Washington, D.C.’s cherry blossoms are expected to look their loveliest in early April, according to their stewards, the National Park Service. Here’s a guide to the blossoms and the festival celebrating them.
What: The National Cherry Blossom Festival, a chance to enjoy and celebrate the beauty of the cherry trees planted along Washington, D.C.’s Tidal Basin. The original trees were a gift of friendship from Japan to the United States in 1912.
Besides the opportunity to stroll among the blossoms, the festival offers paddle boat rides and ranger talks, as well as other events in the area, including a parade, a lantern lighting, a kite festival and a street festival.
When: This year’s Cherry Blossom Festival started last week and runs through April 14. The trees are expected to be at peak bloom beginning April 1*, according to the National Park Service. The park service says that peak bloom is “the day when 70% of the Yoshino Cherry (Prunus x yedoensis) blossoms are open.”
Where: Much of the activity is centered around the Tidal Basin Welcome Area, off Maine Avenue Southwest near 15th Street Southwest. Events and activities will be offered there on weekends during the festival, daily during the week of peak bloom.

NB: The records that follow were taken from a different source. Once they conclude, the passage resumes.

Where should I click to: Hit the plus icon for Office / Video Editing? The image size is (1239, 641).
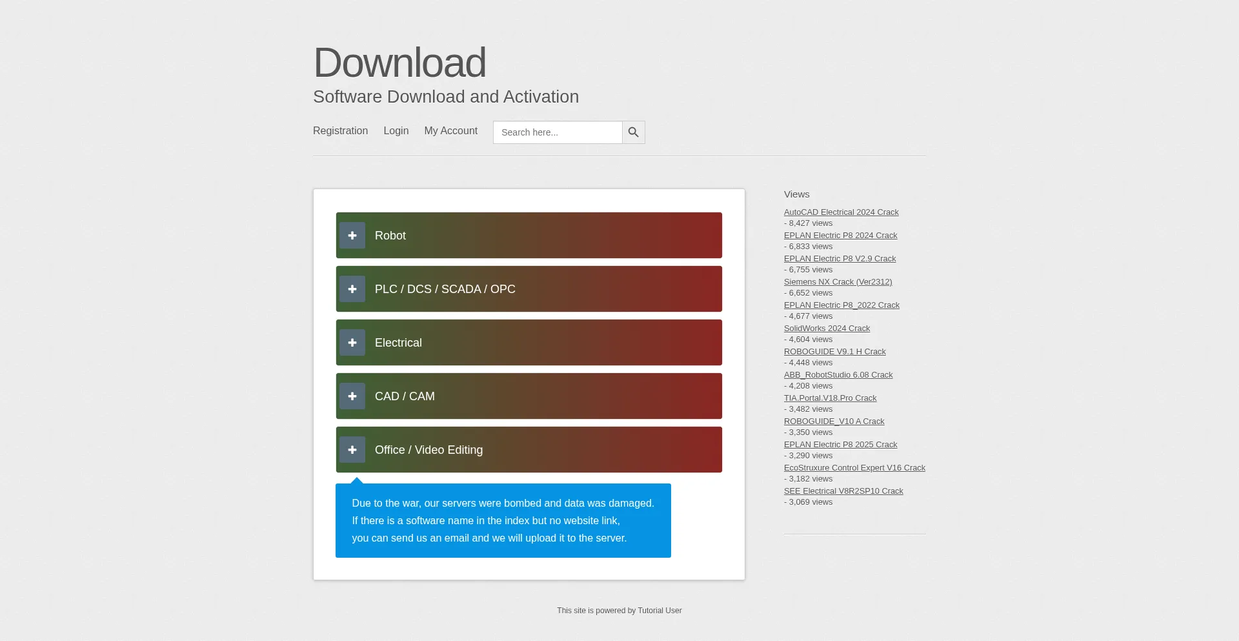pyautogui.click(x=352, y=450)
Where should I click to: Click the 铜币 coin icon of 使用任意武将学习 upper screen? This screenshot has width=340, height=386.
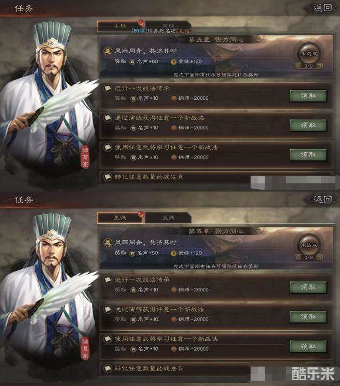click(174, 157)
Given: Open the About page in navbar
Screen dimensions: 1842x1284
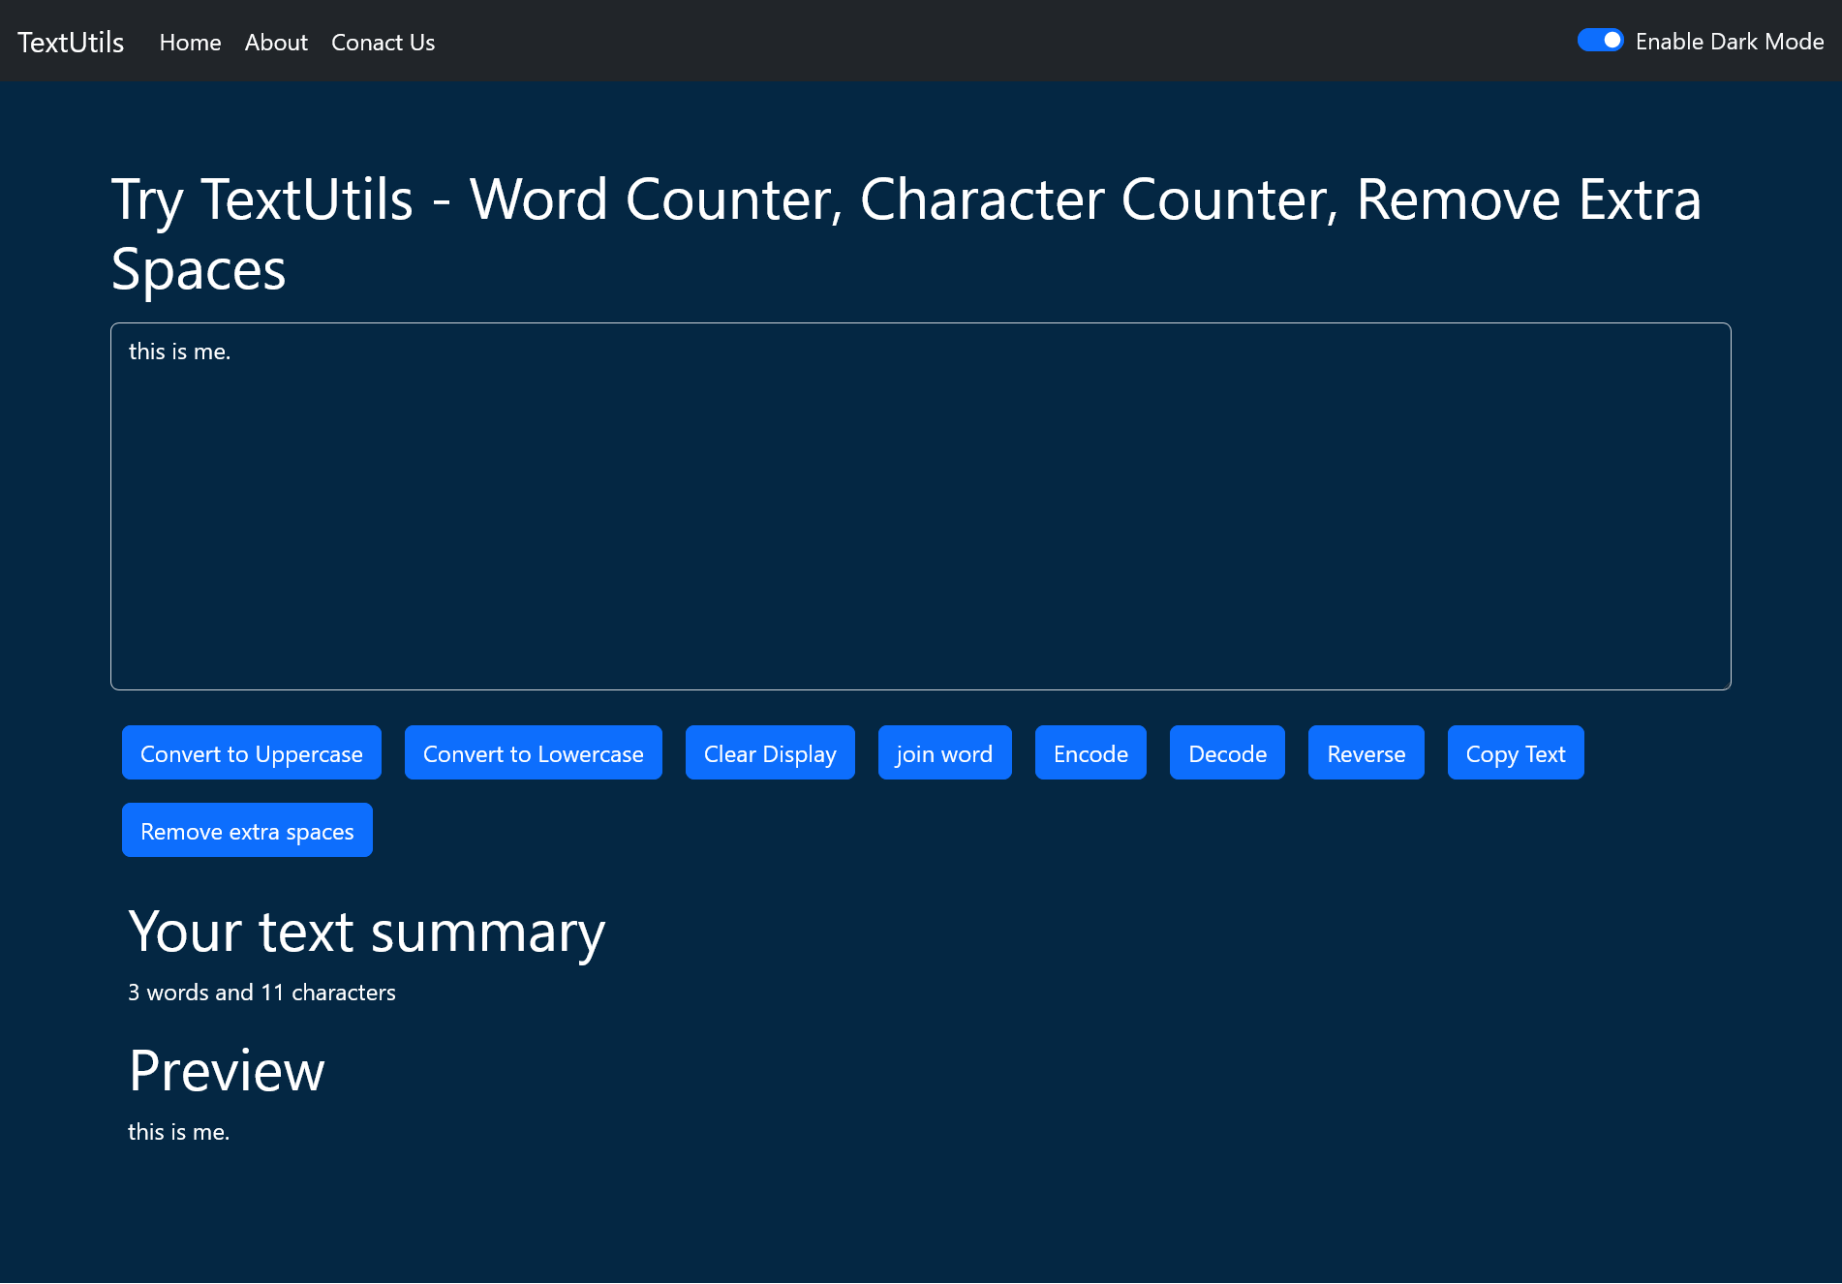Looking at the screenshot, I should point(276,43).
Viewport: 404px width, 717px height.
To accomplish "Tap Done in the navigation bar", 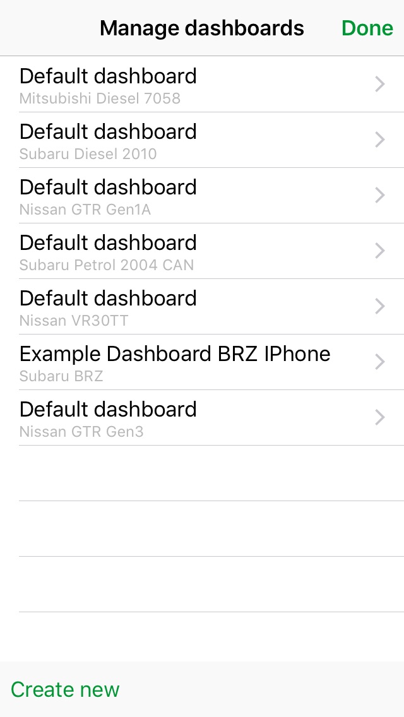I will click(x=367, y=28).
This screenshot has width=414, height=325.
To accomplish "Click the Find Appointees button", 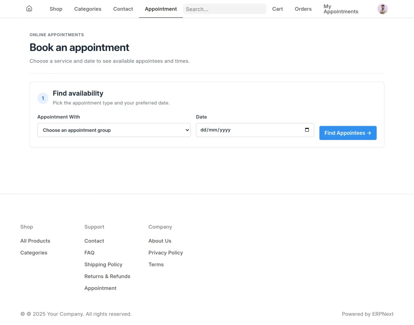I will [x=348, y=133].
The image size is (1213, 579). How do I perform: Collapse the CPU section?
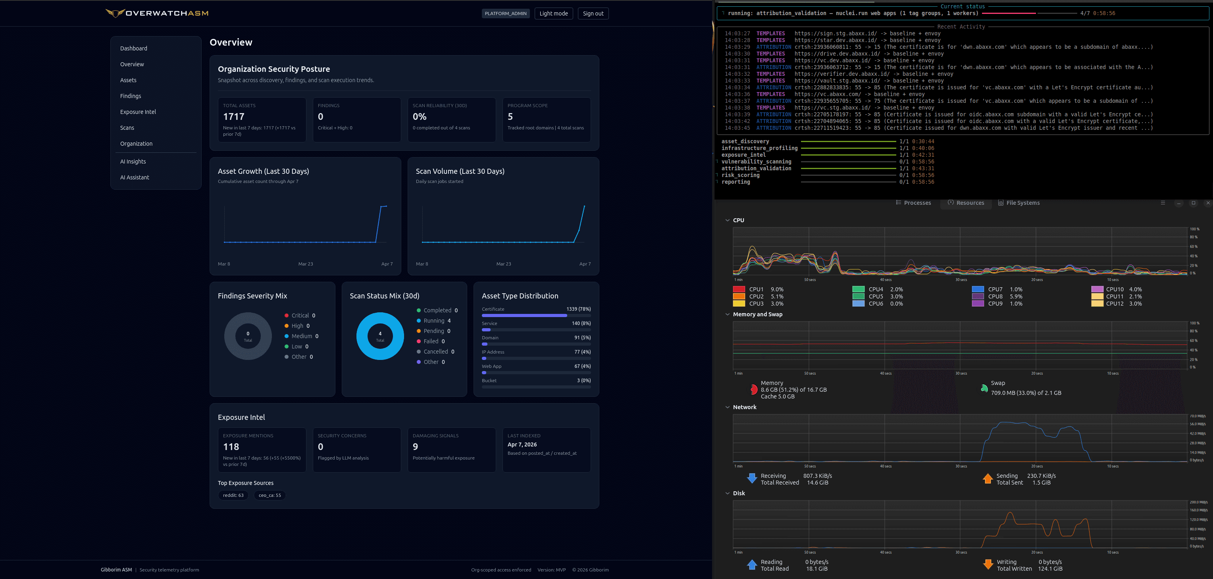tap(728, 220)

Outside the welcome area, events include the Blossom Kite Festival (10 a.m.-4:30 p.m. March 30) on the Washington Monument grounds, near 17th Street and Constitution Avenue Northwest; the Official Japanese Stone Lantern Lighting Ceremony (April 7) at Independence Avenue and 17th Street Southwest; the National Cherry Blossom Festival Parade (10 a.m.-noon April 13) along Constitution Avenue, from Seventh to 17th streets Northwest; the Sakura Matsuri Japanese Street Festival (10:30 a.m.-6 p.m. April 13) along Pennsylvania Avenue Northwest between Third and Seventh streets Northwest; and the Anacostia River Festival (1 p.m.-5 p.m. April 14) in Anacostia Park, Anacostia Drive and Good Hope Road Southeast.
How much: Walks along the Tidal Basin are free, as are most of the events associated with the Cherry Blossom Festival. Tickets for the Japanese Street Festival are $10-$50, free for kids 12 and under.
*This story has been updated with a revised peak-bloom projection from the National Park Service.